For you questions about the rest of the mane six being alicorns, I wasn't envisioning them in that way. I think Meghan McCarthy said in a recent interview that alicorns being in positions of power wasn't a coincidence. So I took that to mean only those born with the right to rule had horns and wings. I'll explain the rest in a bonus chapter/epilogue when I get the time to hammer one out. I may also get around to writing another story that covers an intentional hole left in this story.

#34 · 104w, 1d ago · 2 · ·

>>1670873 Why would any normal, insane person want to?:pinkiecrazy:

#35 · 104w, 23h ago · · ·

I like this head-canon, it makes a lot of sense! :pinkiehappy:

>>1670873 Ponies are like a drug, once you taste them, you crave for more! :pinkiecrazy:

#36 · 104w, 22h ago · · ·

The writing in this story is a bit rough, but it's brimming with wonderful ideas. Your idea about why and how the Elements turned to stone is very similar to my head-canon, but you've woven it together with other elements of the show in ways I never considered. Awesome! :rainbowkiss:

"On the longest day of the thousandth year, the Stars will aid in her escape." That line suddenly makes a lot more sense with one small change in capitalization.

An ear splitting echoed through out the heavens.

This is the part of the comment where I put on my Grammar Police hat. :twilightsheepish: Unless the sound of actual ears being split echoed through the heavens (ew), "ear-splitting" should be hyphenated and followed by a noun ("scream"?). Also, "throughout" is one word. In the sentence that follows that one, "magic-using" should be hyphenated as well.

As others have pointed out, your paragraph structure could use work. You also have some run-on sentences that could either be punctuated better or broken up into shorter sentences.

In fiction writing, though, it doesn't always pay to slavishly follow the rules of grammar. Doing so can make your writing feel stiff and academic. You still need to know the rules, but you also need to know when to break them. I'd suggest reading some of your favorite authors, and paying attention to how they both use and break grammar rules to achieve powerful effects with their prose. And keep writing. Practice makes perfect, and if this story is any indication you have some great ideas to practice with. :twilightsmile:

#37 · 104w, 21h ago · · ·


Thank you so much! I'm glad you enjoyed it, even with its flaws.
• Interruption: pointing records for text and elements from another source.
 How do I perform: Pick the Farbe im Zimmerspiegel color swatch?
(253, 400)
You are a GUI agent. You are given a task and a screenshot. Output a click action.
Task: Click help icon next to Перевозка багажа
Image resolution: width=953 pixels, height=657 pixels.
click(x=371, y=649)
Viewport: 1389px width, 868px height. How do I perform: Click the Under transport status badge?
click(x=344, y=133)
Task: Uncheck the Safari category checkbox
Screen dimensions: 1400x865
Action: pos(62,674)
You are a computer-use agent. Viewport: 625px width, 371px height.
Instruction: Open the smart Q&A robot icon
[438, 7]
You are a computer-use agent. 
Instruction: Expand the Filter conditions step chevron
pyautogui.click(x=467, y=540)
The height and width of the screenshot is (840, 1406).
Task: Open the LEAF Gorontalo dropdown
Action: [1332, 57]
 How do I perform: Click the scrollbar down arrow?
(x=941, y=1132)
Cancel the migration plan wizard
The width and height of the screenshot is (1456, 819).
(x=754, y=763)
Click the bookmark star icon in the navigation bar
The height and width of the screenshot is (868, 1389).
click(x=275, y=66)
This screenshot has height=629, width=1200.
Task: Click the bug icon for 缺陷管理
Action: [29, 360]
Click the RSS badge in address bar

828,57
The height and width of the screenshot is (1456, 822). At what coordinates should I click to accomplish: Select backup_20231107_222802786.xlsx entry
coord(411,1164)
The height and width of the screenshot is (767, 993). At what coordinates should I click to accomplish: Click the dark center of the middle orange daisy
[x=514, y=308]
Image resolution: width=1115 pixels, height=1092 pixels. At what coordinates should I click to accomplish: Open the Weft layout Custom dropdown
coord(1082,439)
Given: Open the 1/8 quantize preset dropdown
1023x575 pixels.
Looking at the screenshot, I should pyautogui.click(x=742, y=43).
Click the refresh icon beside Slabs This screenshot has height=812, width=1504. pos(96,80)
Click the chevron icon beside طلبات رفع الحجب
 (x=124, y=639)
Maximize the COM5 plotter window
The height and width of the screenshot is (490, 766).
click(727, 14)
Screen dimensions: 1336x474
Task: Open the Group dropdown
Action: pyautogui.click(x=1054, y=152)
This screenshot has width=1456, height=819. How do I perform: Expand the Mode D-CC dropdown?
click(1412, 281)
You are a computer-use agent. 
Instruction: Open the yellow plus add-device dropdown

With your help and the other people who left comments, I think I have cleaned up the story as much as I can before getting into rewrite territory. If any omitted words still remain I will stamp those out. I hate missing stuff like that :twilightangry2:

#38 · 104w, 8h ago · · ·

I absolutely love the back-story to the MLP universe and I love when people write fics about it. (They are kind of rare, as far as I see) I really enjoyed this one. It even coincided with parts of my head cannon, which was kinda weird (The previous capital being called Everfree and Discord planting the seeds of Nightmare Moon). Now I'm afraid people will accuse me of copying if I use those elements though... Oh well this was really nicely done. Congrats.

Even though the evidence is becoming overwhelming, I'm still not a fan of Alicorn Twilight. But here, it works...

#39 · 104w, 2h ago · · ·

Who's the filly?

#40 · 104w, 1h ago · · ·


One of the Sisters' pupils. I left the rest for the reader to decide.

#42 · 103w, 6d ago · · ·

At least it didn't start with:

"Can you read me a duck story?"

#43 · 103w, 6d ago · · ·

Here's something to sum up the quality of this story:

#44 · 103w, 6d ago · · ·

Added to my "read it later" list. Like so many stories I want to read, I can't read this one right now, since I'm writing one of my own.

#45 · 103w, 5d ago · · ·

Not bad at all! Some grammar and punctuation problems, but overall it's pretty good. :pinkiehappy:

#46 · 103w, 3d ago · · ·

realy like this ^^ "dunt knowe wat els to say to express howe muche i like it"

#47 · 103w, 1d ago · · ·

A fantastic take on the stories of the elements and the princesses.

#48 · 102w, 6d ago · · ·

>>1670873 It is true.  You are to good of a writer to leave.  You will enjoy your stay... FOREVER!! :pinkiecrazy:

#50 · 98w, 5d ago · · ·

Ok, this story should look nothing like what I released at the end of November.